§ Document text:

----

Given an integer array nums and an integer k, return the k most
frequent elements. You may return the answer in any order.
Input: nums = [1,1,1,2,2,3], k = 2
Output: [1,2]
Explanation: '1' appeared three times and '2' appeared two times, they are the top 2 frequent elements.
Input: nums = [1], k = 1
Output: [1]
Follow up:
Your algorithm's time complexity must be better than O(n log n), where n is the array's size. (Solution 3 and 4 below runs with O(n) time complexity)
Contents
- Solution 1 - using sorting, find number of times each element appeared and then sort them by that count
- Solution 2 - using Min Heap, find number of times each element appeared and then add to min heap with at most 'k' elements
- Solution 3 - using QuickSelect algorithm
- Solution 4 - using a technique used in BucketSort (easy and most efficient solution)
In this approach, we are going to loop through numbers in nums array and store the number as key to its count of how many
times that number have appeared as value into a HashMap.
Then, copy the entries of HashMap into a List and sort them by the count of how many times that it appeared. i.e. using entry's value.
(The reason we are copying into a List is because, we want to use Java's inbuilt sorting utility functions).
After the entries are sorted, take the last k elements from sorted list.
Consider an example with nums[1, 1, 1, 2, 3, 2, 1] and k = 2, so we need to find top 2 frequent elements.
-
In the first step, we will initialize a HashMap and store the count of each number to number of times it appeared.
HashMap<Integer, Integer> map = new HashMap<>();
IntStream.of(nums).forEach(num->map.merge(num, 1, Integer::sum));
Now, the HashMap will looks like this. 1 appeared 4 times, 2 appeared 2 times and
3 appeared 1 time.
Mapping
| key |
value |
| 1 |
4 |
| 2 |
2 |
| 3 |
1 |
-
Now, take these entries into a ArrayList and sort them by count of the number.
ArrayList<Map.Entry<Integer, Integer>> list = new ArrayList<>(map.entrySet());
list.sort(Comparator.comparingInt(Map.Entry::getValue));
After sorting, it looks like this.
List after sorting
| entry key |
entry value |
| 3 |
1 |
| 2 |
2 |
| 1 |
4 |
-
Now, we will return the last two eleemnts from this sorted list. i.e. [2, 1] or [1, 2] in any order.

----

§ Recorded information:
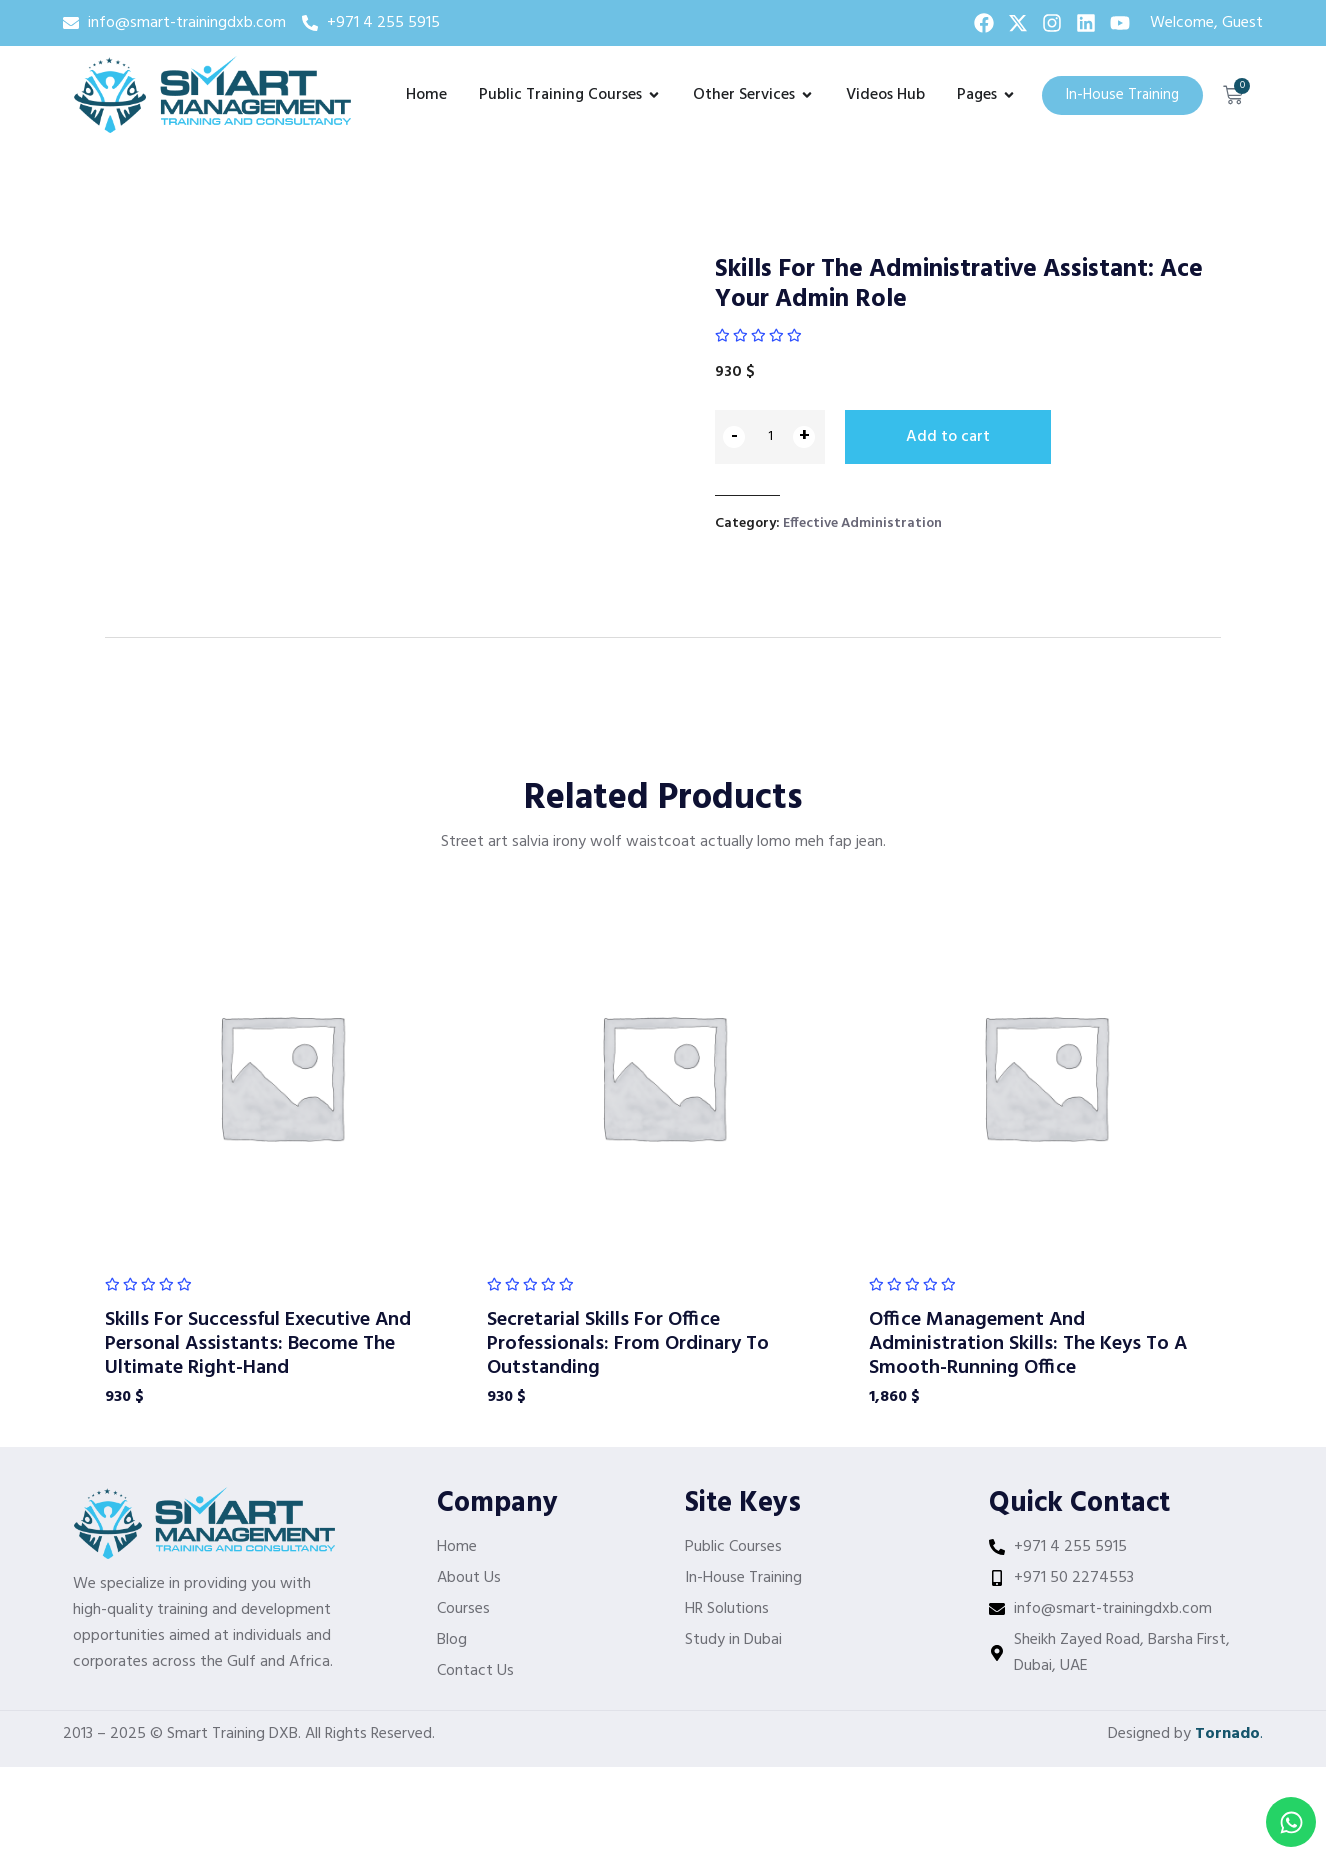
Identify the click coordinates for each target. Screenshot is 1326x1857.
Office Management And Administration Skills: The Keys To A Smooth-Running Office (1028, 1343)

----

Write out word for word the part of the top-k frequent elements text from "Input: nums = [1,1,1,2,2,3], k" to "into a HashMap.".

§ Correct response:
Input: nums = [1,1,1,2,2,3], k = 2
Output: [1,2]
Explanation: '1' appeared three times and '2' appeared two times, they are the top 2 frequent elements.
Input: nums = [1], k = 1
Output: [1]
Follow up:
Your algorithm's time complexity must be better than O(n log n), where n is the array's size. (Solution 3 and 4 below runs with O(n) time complexity)
Contents
- Solution 1 - using sorting, find number of times each element appeared and then sort them by that count
- Solution 2 - using Min Heap, find number of times each element appeared and then add to min heap with at most 'k' elements
- Solution 3 - using QuickSelect algorithm
- Solution 4 - using a technique used in BucketSort (easy and most efficient solution)
In this approach, we are going to loop through numbers in nums array and store the number as key to its count of how many
times that number have appeared as value into a HashMap.